**WORK TO COMPLETE**. From the line with "Where should I click to: Select" to the line with "Given: Close the terminal window", retype every line exactly, including those two, and leave out the rest of the data below.

**RECORDS FOR THIS EXERCISE**.
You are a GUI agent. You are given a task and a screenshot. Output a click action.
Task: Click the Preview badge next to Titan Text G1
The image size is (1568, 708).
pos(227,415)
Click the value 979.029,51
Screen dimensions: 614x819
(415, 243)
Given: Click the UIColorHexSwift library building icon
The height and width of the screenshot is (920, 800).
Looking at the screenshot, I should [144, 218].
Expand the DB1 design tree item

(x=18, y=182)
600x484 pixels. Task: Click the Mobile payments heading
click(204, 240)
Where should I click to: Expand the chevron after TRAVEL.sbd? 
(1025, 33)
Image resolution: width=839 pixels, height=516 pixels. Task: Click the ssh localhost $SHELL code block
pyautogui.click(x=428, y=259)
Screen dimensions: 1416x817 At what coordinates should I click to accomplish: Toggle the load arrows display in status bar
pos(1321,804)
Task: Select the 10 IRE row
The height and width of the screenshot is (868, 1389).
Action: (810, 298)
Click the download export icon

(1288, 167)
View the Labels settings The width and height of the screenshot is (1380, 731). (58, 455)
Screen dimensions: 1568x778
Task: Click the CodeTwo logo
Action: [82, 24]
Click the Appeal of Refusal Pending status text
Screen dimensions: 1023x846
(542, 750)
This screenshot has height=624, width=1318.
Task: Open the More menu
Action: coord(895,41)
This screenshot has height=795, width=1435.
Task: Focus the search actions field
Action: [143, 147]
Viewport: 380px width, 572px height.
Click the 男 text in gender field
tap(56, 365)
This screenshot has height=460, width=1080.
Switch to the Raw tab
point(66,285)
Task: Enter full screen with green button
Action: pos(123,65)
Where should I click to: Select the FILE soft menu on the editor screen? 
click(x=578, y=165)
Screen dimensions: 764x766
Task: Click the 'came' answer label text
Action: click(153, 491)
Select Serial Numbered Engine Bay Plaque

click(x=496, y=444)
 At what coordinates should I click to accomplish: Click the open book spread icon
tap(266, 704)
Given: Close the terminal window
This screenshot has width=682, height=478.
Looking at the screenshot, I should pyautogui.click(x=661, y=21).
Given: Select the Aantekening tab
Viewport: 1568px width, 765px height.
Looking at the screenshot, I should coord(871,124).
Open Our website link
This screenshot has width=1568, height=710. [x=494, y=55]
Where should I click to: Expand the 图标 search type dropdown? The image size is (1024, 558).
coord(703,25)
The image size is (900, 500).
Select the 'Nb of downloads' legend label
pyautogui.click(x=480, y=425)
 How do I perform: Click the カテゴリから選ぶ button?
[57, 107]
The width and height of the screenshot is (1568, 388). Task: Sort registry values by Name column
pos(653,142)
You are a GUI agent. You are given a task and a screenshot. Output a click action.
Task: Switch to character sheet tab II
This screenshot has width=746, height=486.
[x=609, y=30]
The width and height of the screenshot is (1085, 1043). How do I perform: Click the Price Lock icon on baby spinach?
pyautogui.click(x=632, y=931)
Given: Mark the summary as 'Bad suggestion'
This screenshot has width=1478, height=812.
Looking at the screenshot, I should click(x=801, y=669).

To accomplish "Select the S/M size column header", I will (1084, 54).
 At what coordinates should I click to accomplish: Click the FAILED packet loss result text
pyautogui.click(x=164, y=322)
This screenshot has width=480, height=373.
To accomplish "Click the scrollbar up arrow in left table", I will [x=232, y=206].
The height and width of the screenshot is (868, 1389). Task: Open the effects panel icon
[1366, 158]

**RESULT OF THIS TASK**.
Where should I click to: Select the FILE soft menu on the editor screen? 
click(x=578, y=165)
Screen dimensions: 764x766
Task: Click the 'came' answer label text
Action: click(153, 491)
Select Serial Numbered Engine Bay Plaque

click(x=496, y=444)
 At what coordinates should I click to accomplish: Click the open book spread icon
tap(266, 704)
Given: Close the terminal window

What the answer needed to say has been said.